Bershidsky on Europe: Dark Pools Deepen
Here's today's look at some of the top stories on markets and politics in Europe:
Dark pools gaining market share in Europe
A new study by Tabb Group put the share of dark pools, or alternative trading systems, at 11 percent of European share trading volume. Alternative venues such as Bats Chi-X Europe, Goldman Sachs Sigma X, UBS MTF, Turquoise and Instinet have increased market share from 3.2 percent to 5 percent in the last 12 months. The study will provide ammunition to European regulators who would like to cap dark pool trading at 8 percent of total volume and 4 percent for individual stocks, arguing that this would be enough for institutional investors making large off-exchange deals. The growth of the shadow pools, however, is part of a more general trend. Shadow banking is also growing. The financial sector is quietly protesting against the increasing pressure from governments. At some stage, trying to regulate the alternatives to traditional banks and markets becomes a race between ingenuity and brute force.
Alitalia to unveil turnaround plan
Alitalia chief executive Gabriele del Torchio is due on Nov. 13 to announce his plan for saving the company. For the first time since the airline's privatization five years ago, it will include 2,000 layoffs and salary cuts. The company's shareholders will then have one day to decide whether to participate in a $400 million capital call meant to avert bankruptcy and allow some time for restructuring. Air France-KLM, which has already written off the value of its 25 percent stake in Alitalia, is unlikely to take part unless the restructuring plan is coupled with a partial writeoff of its $1.1 billion debt. The French-Dutch alliance invested in Alitalia in 2009, after its previous debts were eliminated, and since Air France-KLM bears no responsibility for subsequent mismanagement, it makes sense that it wants no part of the newly-accumulated burden. The Italian government needs to search more actively for a new white knight for the flag carrier.

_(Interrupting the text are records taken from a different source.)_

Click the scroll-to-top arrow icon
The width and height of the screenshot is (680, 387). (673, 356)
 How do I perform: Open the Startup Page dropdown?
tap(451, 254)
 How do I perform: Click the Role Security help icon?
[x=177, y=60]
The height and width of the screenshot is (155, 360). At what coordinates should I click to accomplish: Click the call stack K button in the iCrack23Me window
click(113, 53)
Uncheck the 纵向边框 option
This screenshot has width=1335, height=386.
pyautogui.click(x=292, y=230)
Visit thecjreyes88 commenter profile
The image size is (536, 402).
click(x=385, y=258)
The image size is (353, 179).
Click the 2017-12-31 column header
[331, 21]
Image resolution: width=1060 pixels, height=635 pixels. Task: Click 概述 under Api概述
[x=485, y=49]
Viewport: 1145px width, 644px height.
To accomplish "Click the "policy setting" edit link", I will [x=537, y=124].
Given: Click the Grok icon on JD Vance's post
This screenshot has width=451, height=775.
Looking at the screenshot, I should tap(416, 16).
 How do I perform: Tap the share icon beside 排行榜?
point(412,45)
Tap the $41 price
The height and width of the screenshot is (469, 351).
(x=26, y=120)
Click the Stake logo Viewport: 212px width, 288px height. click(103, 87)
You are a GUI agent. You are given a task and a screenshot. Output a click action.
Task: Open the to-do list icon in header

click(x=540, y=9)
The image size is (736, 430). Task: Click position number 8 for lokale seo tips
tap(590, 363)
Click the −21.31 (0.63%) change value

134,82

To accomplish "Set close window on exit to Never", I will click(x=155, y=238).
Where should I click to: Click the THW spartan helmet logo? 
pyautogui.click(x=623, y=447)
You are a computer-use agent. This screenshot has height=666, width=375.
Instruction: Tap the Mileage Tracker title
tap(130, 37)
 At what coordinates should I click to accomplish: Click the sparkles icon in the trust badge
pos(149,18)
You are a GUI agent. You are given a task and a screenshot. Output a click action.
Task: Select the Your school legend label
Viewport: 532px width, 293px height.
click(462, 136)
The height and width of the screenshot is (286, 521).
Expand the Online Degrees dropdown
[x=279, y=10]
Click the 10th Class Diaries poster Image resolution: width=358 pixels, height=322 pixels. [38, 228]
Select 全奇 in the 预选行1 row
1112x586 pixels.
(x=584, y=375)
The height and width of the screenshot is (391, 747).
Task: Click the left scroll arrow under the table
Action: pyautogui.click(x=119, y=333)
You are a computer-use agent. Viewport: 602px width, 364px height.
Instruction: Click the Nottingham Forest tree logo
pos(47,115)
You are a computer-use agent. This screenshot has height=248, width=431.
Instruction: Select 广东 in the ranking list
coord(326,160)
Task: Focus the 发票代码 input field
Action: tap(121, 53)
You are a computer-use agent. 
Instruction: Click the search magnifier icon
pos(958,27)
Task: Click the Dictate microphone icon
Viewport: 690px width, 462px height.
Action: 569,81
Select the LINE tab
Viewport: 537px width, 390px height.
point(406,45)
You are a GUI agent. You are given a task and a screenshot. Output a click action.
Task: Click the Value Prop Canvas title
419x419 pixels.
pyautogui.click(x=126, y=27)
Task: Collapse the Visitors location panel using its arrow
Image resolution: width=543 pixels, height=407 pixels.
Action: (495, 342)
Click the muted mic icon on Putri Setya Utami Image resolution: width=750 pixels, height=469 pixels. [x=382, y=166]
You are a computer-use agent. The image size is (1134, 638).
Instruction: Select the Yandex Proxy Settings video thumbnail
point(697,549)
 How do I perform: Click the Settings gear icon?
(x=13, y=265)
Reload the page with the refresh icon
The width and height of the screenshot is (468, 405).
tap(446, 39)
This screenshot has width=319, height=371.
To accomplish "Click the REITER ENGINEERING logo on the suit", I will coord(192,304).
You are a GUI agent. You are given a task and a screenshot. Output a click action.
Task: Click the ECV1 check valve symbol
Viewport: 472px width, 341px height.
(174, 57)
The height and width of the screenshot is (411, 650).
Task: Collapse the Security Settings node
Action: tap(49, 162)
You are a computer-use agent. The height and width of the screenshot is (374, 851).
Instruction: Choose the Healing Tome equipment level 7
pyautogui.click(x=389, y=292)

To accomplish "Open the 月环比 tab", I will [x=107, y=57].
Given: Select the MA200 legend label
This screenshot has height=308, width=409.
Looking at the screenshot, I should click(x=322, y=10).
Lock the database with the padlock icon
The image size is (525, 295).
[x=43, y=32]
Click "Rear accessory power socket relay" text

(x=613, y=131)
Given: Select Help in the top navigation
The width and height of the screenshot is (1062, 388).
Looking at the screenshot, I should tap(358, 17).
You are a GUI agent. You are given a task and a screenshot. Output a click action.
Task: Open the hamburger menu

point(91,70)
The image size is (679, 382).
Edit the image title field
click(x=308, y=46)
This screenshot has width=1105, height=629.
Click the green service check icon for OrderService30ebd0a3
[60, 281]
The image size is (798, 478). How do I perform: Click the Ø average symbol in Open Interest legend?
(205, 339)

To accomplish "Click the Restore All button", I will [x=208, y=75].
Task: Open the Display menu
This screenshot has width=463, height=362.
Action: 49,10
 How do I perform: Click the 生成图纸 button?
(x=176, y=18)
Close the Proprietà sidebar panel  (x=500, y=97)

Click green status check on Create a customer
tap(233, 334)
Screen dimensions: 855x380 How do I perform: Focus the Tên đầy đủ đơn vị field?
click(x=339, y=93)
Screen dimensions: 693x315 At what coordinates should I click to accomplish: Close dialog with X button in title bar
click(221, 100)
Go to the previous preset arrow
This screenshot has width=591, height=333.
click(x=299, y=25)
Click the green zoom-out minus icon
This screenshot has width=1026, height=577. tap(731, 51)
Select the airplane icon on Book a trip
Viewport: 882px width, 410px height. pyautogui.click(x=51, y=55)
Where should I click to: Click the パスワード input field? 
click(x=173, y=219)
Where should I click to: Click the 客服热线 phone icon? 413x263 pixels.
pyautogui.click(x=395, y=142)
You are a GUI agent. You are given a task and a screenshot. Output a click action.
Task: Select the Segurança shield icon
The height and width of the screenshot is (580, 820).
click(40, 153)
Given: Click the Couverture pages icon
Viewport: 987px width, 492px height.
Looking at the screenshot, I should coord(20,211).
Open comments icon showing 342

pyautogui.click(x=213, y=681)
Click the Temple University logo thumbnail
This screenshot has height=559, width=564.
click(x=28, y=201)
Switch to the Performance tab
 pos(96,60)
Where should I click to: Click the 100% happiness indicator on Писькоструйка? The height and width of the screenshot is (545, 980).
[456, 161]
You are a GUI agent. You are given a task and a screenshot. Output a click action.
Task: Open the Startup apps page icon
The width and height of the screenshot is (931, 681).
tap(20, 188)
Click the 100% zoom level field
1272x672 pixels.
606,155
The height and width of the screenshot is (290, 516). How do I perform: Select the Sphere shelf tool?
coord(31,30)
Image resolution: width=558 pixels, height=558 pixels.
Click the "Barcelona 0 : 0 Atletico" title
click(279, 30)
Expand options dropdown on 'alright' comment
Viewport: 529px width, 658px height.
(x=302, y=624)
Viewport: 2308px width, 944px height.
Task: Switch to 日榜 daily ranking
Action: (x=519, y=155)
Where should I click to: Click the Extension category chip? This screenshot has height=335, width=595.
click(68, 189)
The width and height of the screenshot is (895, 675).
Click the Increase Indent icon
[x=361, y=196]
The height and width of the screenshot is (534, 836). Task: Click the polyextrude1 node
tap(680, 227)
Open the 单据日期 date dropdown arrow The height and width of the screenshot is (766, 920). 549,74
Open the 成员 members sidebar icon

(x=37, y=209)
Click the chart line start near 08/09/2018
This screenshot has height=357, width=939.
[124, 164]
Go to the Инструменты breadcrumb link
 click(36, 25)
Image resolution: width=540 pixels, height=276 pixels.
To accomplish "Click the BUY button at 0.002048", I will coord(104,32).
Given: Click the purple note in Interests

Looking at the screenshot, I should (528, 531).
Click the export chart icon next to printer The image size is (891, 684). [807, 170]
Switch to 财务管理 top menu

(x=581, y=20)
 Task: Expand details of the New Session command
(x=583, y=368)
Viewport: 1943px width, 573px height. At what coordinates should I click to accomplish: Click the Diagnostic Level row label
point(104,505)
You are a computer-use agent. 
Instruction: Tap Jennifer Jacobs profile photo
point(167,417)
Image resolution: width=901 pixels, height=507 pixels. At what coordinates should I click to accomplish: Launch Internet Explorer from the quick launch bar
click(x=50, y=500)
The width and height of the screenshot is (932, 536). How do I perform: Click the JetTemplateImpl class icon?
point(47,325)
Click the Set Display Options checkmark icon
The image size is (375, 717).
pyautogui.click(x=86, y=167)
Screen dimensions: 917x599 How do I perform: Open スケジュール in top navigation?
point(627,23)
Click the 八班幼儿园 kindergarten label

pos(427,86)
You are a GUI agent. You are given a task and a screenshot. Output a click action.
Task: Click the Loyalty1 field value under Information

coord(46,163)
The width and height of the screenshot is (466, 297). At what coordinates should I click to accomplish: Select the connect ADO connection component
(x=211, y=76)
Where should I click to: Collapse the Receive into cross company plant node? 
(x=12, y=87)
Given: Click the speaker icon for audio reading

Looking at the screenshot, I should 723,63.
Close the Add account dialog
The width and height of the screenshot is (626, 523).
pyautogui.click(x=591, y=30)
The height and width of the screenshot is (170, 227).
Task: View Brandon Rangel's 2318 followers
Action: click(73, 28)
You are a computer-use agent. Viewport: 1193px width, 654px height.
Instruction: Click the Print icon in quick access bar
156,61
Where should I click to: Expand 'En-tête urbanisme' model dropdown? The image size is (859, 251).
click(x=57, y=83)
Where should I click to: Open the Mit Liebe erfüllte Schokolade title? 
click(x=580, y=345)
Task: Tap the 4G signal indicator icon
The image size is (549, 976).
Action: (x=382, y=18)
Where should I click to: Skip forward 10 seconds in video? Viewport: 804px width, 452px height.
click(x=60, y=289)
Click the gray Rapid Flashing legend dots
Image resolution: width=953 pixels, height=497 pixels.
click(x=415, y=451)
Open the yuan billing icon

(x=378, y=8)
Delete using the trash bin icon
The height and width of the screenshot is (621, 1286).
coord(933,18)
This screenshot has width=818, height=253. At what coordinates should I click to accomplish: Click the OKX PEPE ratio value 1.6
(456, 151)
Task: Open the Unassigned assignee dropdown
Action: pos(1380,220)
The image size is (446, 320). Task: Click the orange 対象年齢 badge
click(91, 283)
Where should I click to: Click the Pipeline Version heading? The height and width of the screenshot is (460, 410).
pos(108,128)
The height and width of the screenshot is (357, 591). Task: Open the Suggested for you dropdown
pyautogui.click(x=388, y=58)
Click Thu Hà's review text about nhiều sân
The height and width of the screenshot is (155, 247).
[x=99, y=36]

Maersk raises profit expectations
Maersk, the Danish company that run's the world's biggest container shipping business, raised its profit guidance for the year from $3.3 billion to $3.5 billion, saying that in the third quarter, the market grew 5 percent and Maersk's own shipping volumes rose 11 percent. Freight rates are lower now than last year, but the increased global trade activity compensates for it. The Danish company's vision of the market could serve as a good leading indicator of global economic growth, much like purchasing managers' indices. The Maersk indicator is clearly looking up.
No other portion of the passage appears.